**** Extracted entries
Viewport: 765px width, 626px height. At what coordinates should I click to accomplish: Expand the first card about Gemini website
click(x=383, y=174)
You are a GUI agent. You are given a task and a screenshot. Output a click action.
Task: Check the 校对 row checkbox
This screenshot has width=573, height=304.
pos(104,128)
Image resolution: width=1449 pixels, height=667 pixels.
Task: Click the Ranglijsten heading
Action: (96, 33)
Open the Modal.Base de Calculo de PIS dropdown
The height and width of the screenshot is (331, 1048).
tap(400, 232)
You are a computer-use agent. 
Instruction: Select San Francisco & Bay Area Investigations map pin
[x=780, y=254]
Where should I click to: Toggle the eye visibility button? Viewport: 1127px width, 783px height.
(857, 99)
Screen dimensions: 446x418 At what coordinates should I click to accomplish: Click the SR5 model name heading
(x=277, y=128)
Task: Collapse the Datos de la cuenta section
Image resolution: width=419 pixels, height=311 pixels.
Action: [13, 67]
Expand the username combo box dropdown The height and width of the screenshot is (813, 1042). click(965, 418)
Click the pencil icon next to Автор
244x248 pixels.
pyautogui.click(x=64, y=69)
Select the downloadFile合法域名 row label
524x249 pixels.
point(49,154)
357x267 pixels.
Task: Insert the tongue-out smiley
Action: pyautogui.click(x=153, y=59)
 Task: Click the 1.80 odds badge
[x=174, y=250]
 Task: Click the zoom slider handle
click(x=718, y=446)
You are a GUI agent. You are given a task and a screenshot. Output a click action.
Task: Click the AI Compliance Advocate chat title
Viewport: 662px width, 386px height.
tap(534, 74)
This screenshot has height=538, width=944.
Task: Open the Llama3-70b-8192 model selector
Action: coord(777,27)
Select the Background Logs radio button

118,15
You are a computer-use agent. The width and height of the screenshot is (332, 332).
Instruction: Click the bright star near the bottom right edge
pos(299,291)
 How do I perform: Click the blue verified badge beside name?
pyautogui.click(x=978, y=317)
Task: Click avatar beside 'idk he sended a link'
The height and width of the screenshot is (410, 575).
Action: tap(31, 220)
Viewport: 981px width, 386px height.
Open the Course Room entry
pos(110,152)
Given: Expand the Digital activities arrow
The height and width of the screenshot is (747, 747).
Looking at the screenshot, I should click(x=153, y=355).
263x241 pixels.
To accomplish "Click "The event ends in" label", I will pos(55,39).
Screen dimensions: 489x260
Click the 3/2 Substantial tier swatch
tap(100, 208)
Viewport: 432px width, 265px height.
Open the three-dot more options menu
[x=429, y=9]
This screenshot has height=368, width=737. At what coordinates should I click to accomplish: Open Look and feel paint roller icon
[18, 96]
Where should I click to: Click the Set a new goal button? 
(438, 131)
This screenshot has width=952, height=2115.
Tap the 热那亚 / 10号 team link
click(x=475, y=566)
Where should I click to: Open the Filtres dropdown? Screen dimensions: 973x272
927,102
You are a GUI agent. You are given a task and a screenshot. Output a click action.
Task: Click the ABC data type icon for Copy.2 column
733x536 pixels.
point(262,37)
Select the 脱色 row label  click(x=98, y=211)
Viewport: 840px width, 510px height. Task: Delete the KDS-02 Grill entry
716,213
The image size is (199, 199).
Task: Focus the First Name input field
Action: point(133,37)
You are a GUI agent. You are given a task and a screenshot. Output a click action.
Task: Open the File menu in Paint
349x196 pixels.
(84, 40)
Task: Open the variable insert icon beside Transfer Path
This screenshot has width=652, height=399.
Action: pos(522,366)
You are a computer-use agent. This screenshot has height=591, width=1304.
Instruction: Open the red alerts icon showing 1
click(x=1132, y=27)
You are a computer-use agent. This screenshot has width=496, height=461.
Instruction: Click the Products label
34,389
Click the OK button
********
| Work request |
Each of the records above is to be reproduced word for word.

| Answer section |
Viewport: 765px width, 626px height. At what coordinates should I click to accomplish: Expand the first card about Gemini website
click(x=383, y=174)
You are a GUI agent. You are given a task and a screenshot. Output a click action.
Task: Check the 校对 row checkbox
This screenshot has width=573, height=304.
pos(104,128)
Image resolution: width=1449 pixels, height=667 pixels.
Task: Click the Ranglijsten heading
Action: (96, 33)
Open the Modal.Base de Calculo de PIS dropdown
The height and width of the screenshot is (331, 1048).
tap(400, 232)
You are a computer-use agent. 
Instruction: Select San Francisco & Bay Area Investigations map pin
[x=780, y=254]
Where should I click to: Toggle the eye visibility button? Viewport: 1127px width, 783px height.
(857, 99)
Screen dimensions: 446x418 At what coordinates should I click to accomplish: Click the SR5 model name heading
(x=277, y=128)
Task: Collapse the Datos de la cuenta section
Image resolution: width=419 pixels, height=311 pixels.
Action: [13, 67]
Expand the username combo box dropdown The height and width of the screenshot is (813, 1042). click(965, 418)
Click the pencil icon next to Автор
244x248 pixels.
pyautogui.click(x=64, y=69)
Select the downloadFile合法域名 row label
524x249 pixels.
point(49,154)
357x267 pixels.
Task: Insert the tongue-out smiley
Action: pyautogui.click(x=153, y=59)
 Task: Click the 1.80 odds badge
[x=174, y=250]
 Task: Click the zoom slider handle
click(x=718, y=446)
You are a GUI agent. You are given a task and a screenshot. Output a click action.
Task: Click the AI Compliance Advocate chat title
Viewport: 662px width, 386px height.
tap(534, 74)
This screenshot has height=538, width=944.
Task: Open the Llama3-70b-8192 model selector
Action: coord(777,27)
Select the Background Logs radio button

118,15
You are a computer-use agent. The width and height of the screenshot is (332, 332).
Instruction: Click the bright star near the bottom right edge
pos(299,291)
 How do I perform: Click the blue verified badge beside name?
pyautogui.click(x=978, y=317)
Task: Click avatar beside 'idk he sended a link'
The height and width of the screenshot is (410, 575).
Action: tap(31, 220)
Viewport: 981px width, 386px height.
Open the Course Room entry
pos(110,152)
Given: Expand the Digital activities arrow
The height and width of the screenshot is (747, 747).
Looking at the screenshot, I should click(x=153, y=355).
263x241 pixels.
To accomplish "Click "The event ends in" label", I will pos(55,39).
Screen dimensions: 489x260
Click the 3/2 Substantial tier swatch
tap(100, 208)
Viewport: 432px width, 265px height.
Open the three-dot more options menu
[x=429, y=9]
This screenshot has height=368, width=737. At what coordinates should I click to accomplish: Open Look and feel paint roller icon
[18, 96]
Where should I click to: Click the Set a new goal button? 
(438, 131)
This screenshot has width=952, height=2115.
Tap the 热那亚 / 10号 team link
click(x=475, y=566)
Where should I click to: Open the Filtres dropdown? Screen dimensions: 973x272
927,102
You are a GUI agent. You are given a task and a screenshot. Output a click action.
Task: Click the ABC data type icon for Copy.2 column
733x536 pixels.
point(262,37)
Select the 脱色 row label  click(x=98, y=211)
Viewport: 840px width, 510px height. Task: Delete the KDS-02 Grill entry
716,213
The image size is (199, 199).
Task: Focus the First Name input field
Action: point(133,37)
You are a GUI agent. You are given a task and a screenshot. Output a click action.
Task: Open the File menu in Paint
349x196 pixels.
(84, 40)
Task: Open the variable insert icon beside Transfer Path
This screenshot has width=652, height=399.
Action: pos(522,366)
You are a computer-use agent. This screenshot has height=591, width=1304.
Instruction: Open the red alerts icon showing 1
click(x=1132, y=27)
You are a computer-use agent. This screenshot has width=496, height=461.
Instruction: Click the Products label
34,389
Click the OK button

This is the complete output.